Nazi_Fighter_David1 April 2000
"This is Hollywood where people come to fulfill their dreams! Some dreams come true and some don't! Believe in your dreams!"

While visiting Los Angeles for a week, Edward Lewis borrows his friend's car and gets lost on Hollywood Boulevard... He asks a hooker for directions... She proposes to help him for 5 dollars... For $20, she accepted to show him where the stars live...

Edward invites her to join him in his hotel suite, but not for sex...

Enjoying her company, he offers her to be his 'date' for a series of business activities including a strategic dinner and a pool match... Out of the 'bargain,' she gets $3,000 cash, a classier wardrobe and a visit to the opera...

All the characters of the film are convincing, original and sympathetic, feeling comfortable with each other... Director Gary Marshall did a great job...

Ideal for the role is Richard Gere... He plays the terrific rescuer who 'free' Vivian from the streets conducting her to his penthouse suite... He is handsome, charming and shy... 'Henry Higgins' at his best... But Edward Lewis is a millionaire... He buys companies that are in financial difficulty... He takes them apart and sells the pieces for more than he paid for the whole... "It's strictly business", he tells Vivian... "You and I are both such similar people. We both screw people for money." Edward's only defect is that he hurts what he loves... He wins a certain imaginative power by how painful that treason is...

Julia Roberts plays Vivian Ward, an attractive and smart hooker with a heart of gold... She gives her character a great sense of humor, charming Edward with her honesty... She is intensely appealing and amusing, making any man feel comfortable...

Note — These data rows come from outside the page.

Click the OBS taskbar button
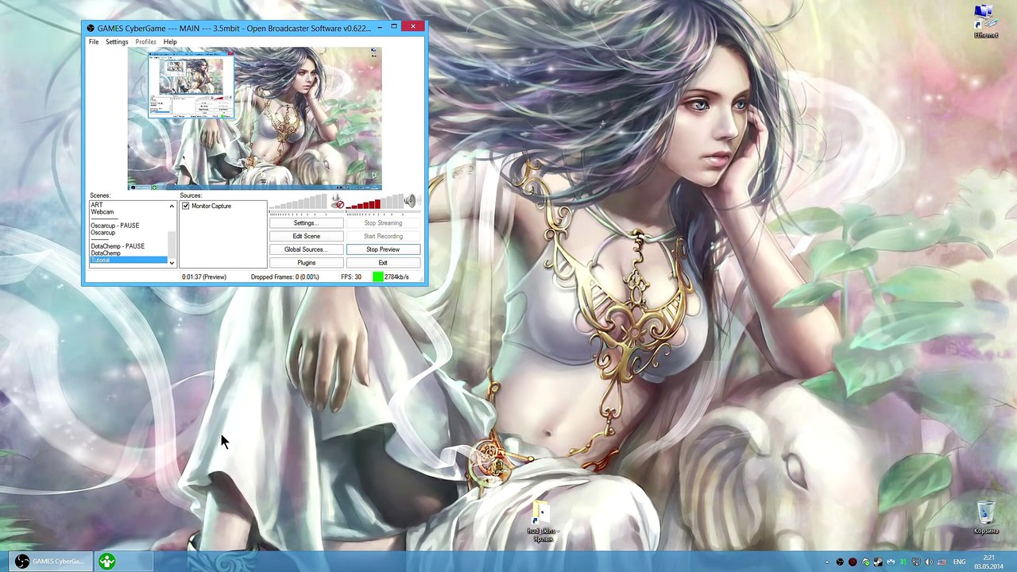The width and height of the screenshot is (1017, 572). point(50,562)

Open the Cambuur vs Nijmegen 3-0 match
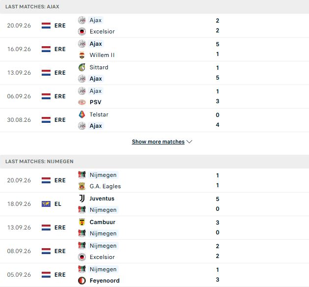[x=155, y=228]
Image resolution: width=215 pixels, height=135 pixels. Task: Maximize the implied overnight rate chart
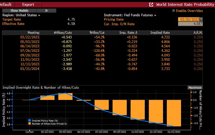click(195, 87)
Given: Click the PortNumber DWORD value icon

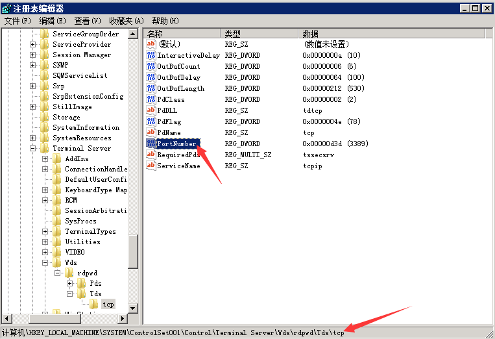Looking at the screenshot, I should coord(151,144).
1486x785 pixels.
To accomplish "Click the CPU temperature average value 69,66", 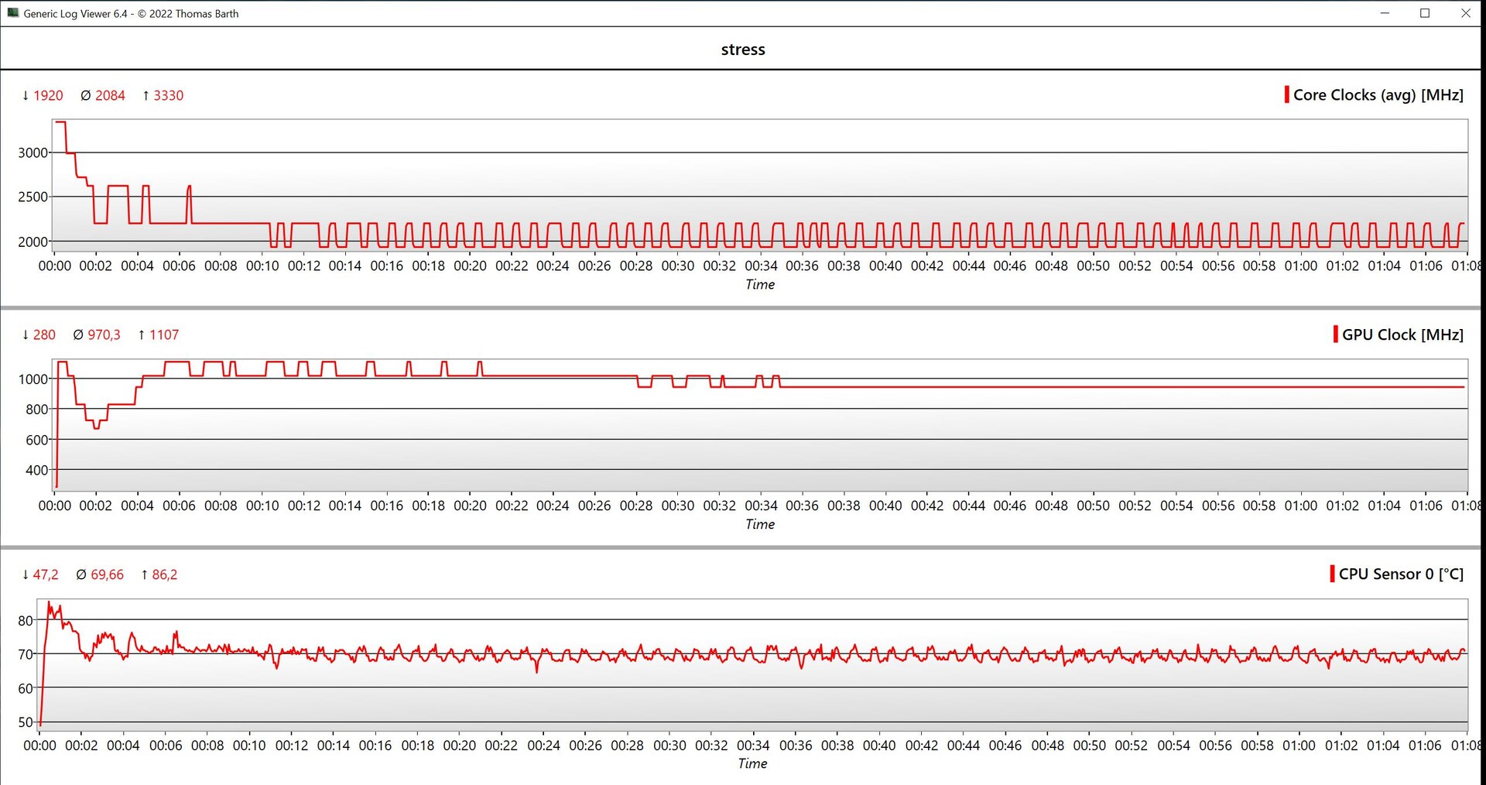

Into the snobbish clothing store, she delivers a great exit line, just devastating the saleswomen... The song is terrific as the scene... In the hotel lobby, she walks in a 'killer' red dress... She learns which fork to use in the formal dinner meeting, projecting an escargot through the air... At the opera she innocently asks: "Where's the band?"

There's more than a touch of Eliza Dolittle in her role, specially when she decides she wants more from Edward than money... She gets the perfect rescue scene with a limousine, a fire escape, a balcony, birds, music and red flowers...

Hector Elizondo turns a supporting role into more than that... He plays the formal, intolerant hotel manager... He takes an affection to his best customer's "niece" and trains her on which fork to use at a fancy dinner... His amusing performance as Edward's smooth competent hotel manager nearly shapes Roberts and Gere...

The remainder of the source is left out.